#### DATASET ENTRIES ####

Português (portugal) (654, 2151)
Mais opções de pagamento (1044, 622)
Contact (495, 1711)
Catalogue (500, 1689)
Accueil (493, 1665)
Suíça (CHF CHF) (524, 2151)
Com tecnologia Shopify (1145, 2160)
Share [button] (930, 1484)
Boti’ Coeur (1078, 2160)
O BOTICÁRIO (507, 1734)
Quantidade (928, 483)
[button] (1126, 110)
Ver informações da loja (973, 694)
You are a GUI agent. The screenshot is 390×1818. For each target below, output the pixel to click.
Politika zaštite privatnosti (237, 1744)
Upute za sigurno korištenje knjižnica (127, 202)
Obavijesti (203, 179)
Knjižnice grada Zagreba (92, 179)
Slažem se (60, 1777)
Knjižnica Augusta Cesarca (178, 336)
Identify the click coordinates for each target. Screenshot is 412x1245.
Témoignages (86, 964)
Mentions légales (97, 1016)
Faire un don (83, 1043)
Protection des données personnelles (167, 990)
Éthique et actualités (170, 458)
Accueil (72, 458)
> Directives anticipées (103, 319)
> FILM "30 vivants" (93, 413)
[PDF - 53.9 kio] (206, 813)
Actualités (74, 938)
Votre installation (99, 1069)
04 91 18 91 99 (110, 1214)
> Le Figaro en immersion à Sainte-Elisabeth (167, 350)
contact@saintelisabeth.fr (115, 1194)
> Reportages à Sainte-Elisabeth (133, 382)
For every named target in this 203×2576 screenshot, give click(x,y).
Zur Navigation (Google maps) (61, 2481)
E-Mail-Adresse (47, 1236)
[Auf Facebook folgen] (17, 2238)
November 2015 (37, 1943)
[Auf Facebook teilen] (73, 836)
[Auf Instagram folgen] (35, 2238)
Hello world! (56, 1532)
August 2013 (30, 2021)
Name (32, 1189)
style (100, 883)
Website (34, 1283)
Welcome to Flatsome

####

### PROBLEM
From the records above, transcribe exactly the run of lines that opens with the line holding "Sainte-Elisabeth (133, 382)" and closes with the line holding "Website (34, 1283)", both included.

### SOLUTION FOR THIS EXERCISE
> Reportages à Sainte-Elisabeth (133, 382)
For every named target in this 203×2576 screenshot, give click(x,y).
Zur Navigation (Google maps) (61, 2481)
E-Mail-Adresse (47, 1236)
[Auf Facebook folgen] (17, 2238)
November 2015 (37, 1943)
[Auf Facebook teilen] (73, 836)
[Auf Instagram folgen] (35, 2238)
Hello world! (56, 1532)
August 2013 (30, 2021)
Name (32, 1189)
style (100, 883)
Website (34, 1283)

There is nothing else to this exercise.